Charlie spent a moment sifting through the ambient noise, then she followed the pull of sound out past the last car, across the road leading to the jetty, and stopped when she saw two women standing by the water’s edge, so similar in appearance they had to be related. Tall and slender, with dark hair and dark eyes, they stood at the place where land met sea, looking more real in the dusk than they could possibly be in full sunlight. Water swirled around their feet and up over their ankles, but they didn’t seem to care. One of the women clutched the other, clutched the woman Charlie had seen listening so intently to Bo’s playing, and it was obvious, even from a distance, the first woman was on the edge of hysteria.
“. . . stolen . . .”
The rest of her lament blew away on the wind.

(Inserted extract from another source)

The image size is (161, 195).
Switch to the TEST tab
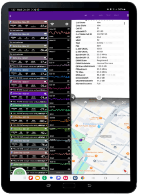click(x=108, y=15)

The Gale family did not involve themselves in anything that didn’t involve the family first, but the whole point of being a Wild Power was being, well, wild. Unpredictable even.
Charlie stepped forward.
Her phone rang.
FOUR
C
HARLIE COUNTED TO TEN, not for the first time since arriving back in Calgary, and finally managed to slip into a break in the flow of overlapping words. “But both girls are okay?”
“It wasn’t easy gathering and then separating all the butterflies so Jack could change them back.” Allie rubbed her face with both hands. “Wendy keeps trying to land on flowers, but, bottom line, they’re fine.”
“The point isn’t that they’re
okay
, Charlotte.” Auntie Bea emphasized her point with the rolling pin, smacking it down on the table beside the ball of pastry dough. “The point is that he used sorcery to keep them from hitting the ground.”